The left, however, has often been fragmented. Women’s groups do this, gun control groups do that. Why should LGBT people have anything specific to say about climate change? Why should union members march in a #blacklivesmatter parade?

Intersectionality — recognizing the interlocking, often overlapping, nature of various oppressions — has emerged as a way to build solidarity among these different constituencies. It’s not always easy; for example, Moral Mondays worked hard to include LGBT issues in its agenda, despite the qualms of many religious leaders of color. There will always be those who say that this or that issue is “irrelevant.” But intersectionality is crucial for at least three reasons.

First, if I cherry-pick my particular issues and separate them from everything else (like the LGBT organization Human Rights Campaign just did in endorsing a Republican senator from Illinois), I limit my constituency to those within a single affected group. When anti-Semitism rears its ugly head, I demand that all progressives, not just Jewish ones, protest. That’s why I have their backs as much as I hope they’ll have mine.

Second, there is the morality of political moments such as the present one. As a member of a group targeted by oppression, I should be against oppression in general, not just the part that affects me personally. As I quote in these pages often, “Do not oppress the stranger… for you were strangers in the land of Egypt” (Exodus 23). The Torah doesn’t say to watch out for your own because you were strangers in the land of Egypt. It says not to oppress any stranger. It’s all “relevant.”
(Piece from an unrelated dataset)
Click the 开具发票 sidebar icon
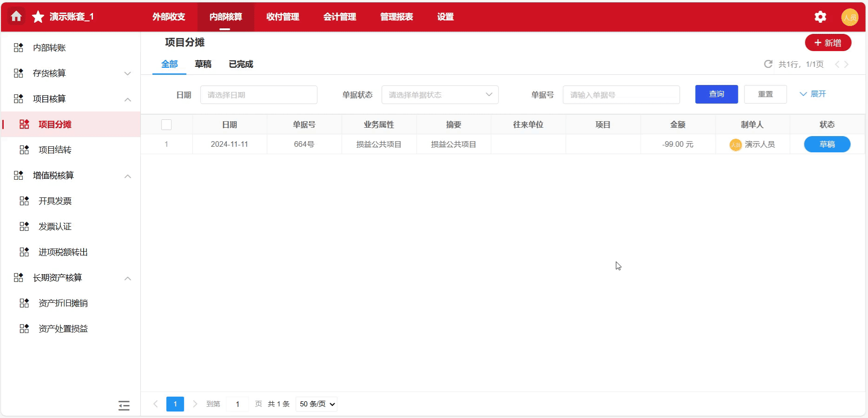This screenshot has height=418, width=868. point(24,201)
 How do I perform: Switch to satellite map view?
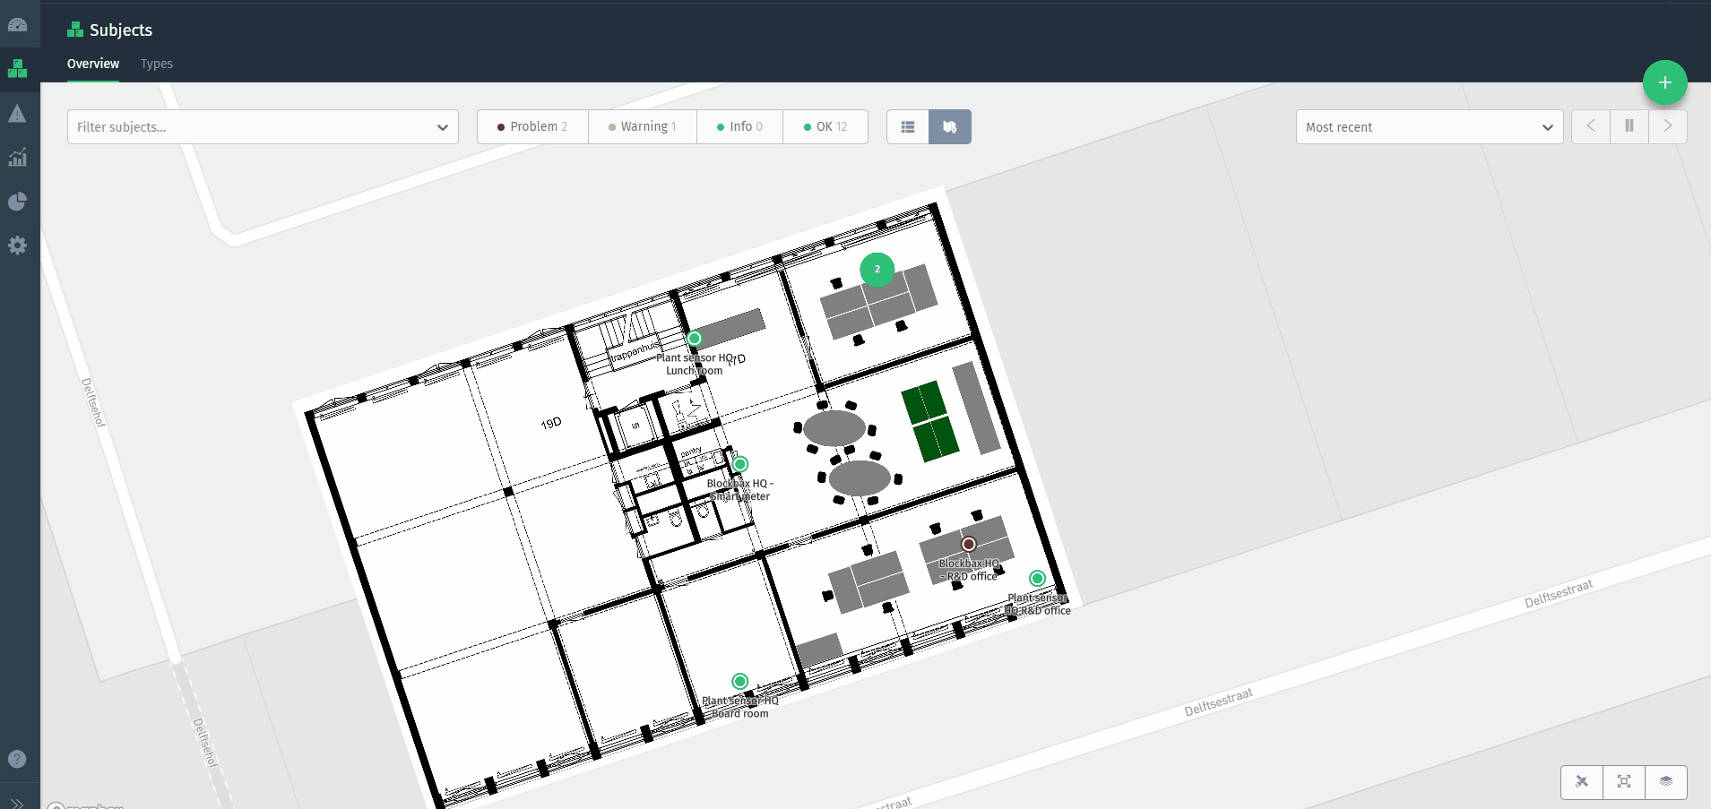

This kind of solidarity, surely, is what the Rev. Martin Niemoller had in mind when, on January 6, 1946, he warned against saying “First they came for the Jews / and I did not speak out / because I was not a Jew.” He meant this pragmatically, but also morally. This is the prophetic call that our most precious traditions put forth.

Finally, beyond the pragmatism and morality of intersectionality, there are also the cold, hard facts. The North Carolina rollback is not about “anti-gay hate.” It is part of a wider campaign to preserve white supremacy, Christian hegemony, inequality and the power of anti-democratic elites. Transphobia and homophobia are parts of it, but not the sum of it.

That’s why I’m a Jewish queer against voter suppression, a white-collar professional for a living minimum wage, a privileged white man for racial justice. And that’s why I find it repellant that some people in my various identity groups are donating millions of dollars to promote injustice for everyone but themselves. It’s as if they’re reading a different Torah, one of sheer self-interest.

North Carolina’s Republican regime is on the wrong side of history. Lies like theirs do not prevail. And those who promote them will one day have their names blotted out.